EXERCISE MATERIAL:
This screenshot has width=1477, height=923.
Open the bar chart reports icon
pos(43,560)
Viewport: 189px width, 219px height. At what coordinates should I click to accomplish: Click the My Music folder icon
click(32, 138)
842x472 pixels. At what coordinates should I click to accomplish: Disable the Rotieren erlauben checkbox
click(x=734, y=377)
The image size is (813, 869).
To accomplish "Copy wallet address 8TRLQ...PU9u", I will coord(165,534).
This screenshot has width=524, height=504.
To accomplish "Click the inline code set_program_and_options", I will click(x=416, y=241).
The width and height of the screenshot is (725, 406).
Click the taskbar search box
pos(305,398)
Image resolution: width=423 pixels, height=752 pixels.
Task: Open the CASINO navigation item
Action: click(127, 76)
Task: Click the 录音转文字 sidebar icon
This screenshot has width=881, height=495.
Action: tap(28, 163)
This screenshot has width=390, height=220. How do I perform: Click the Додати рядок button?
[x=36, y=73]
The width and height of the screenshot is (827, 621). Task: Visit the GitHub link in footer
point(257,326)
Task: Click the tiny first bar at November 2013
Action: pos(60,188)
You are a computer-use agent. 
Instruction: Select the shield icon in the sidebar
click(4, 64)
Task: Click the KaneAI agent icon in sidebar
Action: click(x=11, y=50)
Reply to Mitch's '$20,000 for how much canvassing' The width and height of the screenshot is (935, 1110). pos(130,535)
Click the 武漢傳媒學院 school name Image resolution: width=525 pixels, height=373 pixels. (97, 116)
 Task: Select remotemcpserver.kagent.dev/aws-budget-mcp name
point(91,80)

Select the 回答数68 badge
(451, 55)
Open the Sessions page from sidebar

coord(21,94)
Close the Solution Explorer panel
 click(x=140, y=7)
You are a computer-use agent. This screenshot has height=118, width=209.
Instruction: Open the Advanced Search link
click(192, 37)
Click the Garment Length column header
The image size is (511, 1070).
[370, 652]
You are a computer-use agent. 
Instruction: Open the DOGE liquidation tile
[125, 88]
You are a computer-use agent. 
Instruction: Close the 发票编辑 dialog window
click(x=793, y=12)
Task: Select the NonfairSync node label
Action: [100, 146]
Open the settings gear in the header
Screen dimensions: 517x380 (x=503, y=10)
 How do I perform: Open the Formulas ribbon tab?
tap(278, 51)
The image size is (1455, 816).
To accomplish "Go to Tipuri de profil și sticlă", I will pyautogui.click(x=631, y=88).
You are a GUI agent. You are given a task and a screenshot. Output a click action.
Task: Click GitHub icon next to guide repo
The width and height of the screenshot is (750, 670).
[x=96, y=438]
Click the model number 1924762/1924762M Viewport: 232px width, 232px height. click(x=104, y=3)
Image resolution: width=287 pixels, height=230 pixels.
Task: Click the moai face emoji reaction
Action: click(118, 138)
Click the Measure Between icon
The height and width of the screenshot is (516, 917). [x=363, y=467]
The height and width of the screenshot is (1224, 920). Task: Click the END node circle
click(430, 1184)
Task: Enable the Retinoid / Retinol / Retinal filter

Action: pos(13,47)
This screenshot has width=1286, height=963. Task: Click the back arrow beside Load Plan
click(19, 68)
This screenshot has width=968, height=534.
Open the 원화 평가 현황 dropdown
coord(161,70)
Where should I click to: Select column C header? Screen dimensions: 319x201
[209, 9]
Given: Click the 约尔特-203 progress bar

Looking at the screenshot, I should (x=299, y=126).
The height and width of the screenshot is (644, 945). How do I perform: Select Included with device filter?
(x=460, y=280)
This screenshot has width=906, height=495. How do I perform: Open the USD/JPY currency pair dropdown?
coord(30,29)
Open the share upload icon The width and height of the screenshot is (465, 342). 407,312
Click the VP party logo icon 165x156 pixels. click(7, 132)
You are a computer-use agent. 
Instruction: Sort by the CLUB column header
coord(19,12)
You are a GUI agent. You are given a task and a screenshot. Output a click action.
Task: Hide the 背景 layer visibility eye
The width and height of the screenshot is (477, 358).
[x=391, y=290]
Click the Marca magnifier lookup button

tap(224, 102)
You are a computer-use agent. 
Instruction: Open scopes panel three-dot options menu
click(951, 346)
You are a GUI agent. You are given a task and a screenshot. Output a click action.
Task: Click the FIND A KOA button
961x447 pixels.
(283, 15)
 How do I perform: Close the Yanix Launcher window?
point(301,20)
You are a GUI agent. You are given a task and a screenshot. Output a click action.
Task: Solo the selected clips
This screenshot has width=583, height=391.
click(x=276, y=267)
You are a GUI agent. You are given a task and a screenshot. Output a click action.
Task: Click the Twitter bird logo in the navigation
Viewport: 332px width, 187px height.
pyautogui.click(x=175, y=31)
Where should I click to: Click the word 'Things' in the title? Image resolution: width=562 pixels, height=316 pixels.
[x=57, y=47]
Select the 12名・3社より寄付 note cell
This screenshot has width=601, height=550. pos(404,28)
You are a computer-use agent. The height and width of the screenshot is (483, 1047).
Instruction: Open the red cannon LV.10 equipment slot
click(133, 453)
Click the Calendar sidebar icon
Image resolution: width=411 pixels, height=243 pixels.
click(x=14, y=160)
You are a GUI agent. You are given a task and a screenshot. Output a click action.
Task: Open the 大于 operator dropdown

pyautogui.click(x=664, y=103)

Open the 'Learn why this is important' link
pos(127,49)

EXERCISE REQUIREMENTS:
Set down exactly the lines beginning at the one that holds "Instruction: Open scopes" and ending with the last line of the data.

RESPONSE:
Instruction: Open scopes panel three-dot options menu
click(951, 346)
You are a GUI agent. You are given a task and a screenshot. Output a click action.
Task: Click the FIND A KOA button
961x447 pixels.
(283, 15)
 How do I perform: Close the Yanix Launcher window?
point(301,20)
You are a GUI agent. You are given a task and a screenshot. Output a click action.
Task: Solo the selected clips
This screenshot has width=583, height=391.
click(x=276, y=267)
You are a GUI agent. You are given a task and a screenshot. Output a click action.
Task: Click the Twitter bird logo in the navigation
Viewport: 332px width, 187px height.
pyautogui.click(x=175, y=31)
Where should I click to: Click the word 'Things' in the title? Image resolution: width=562 pixels, height=316 pixels.
[x=57, y=47]
Select the 12名・3社より寄付 note cell
This screenshot has width=601, height=550. pos(404,28)
You are a computer-use agent. The height and width of the screenshot is (483, 1047).
Instruction: Open the red cannon LV.10 equipment slot
click(133, 453)
Click the Calendar sidebar icon
Image resolution: width=411 pixels, height=243 pixels.
click(x=14, y=160)
You are a GUI agent. You are given a task and a screenshot. Output a click action.
Task: Open the 大于 operator dropdown

pyautogui.click(x=664, y=103)

Open the 'Learn why this is important' link
pos(127,49)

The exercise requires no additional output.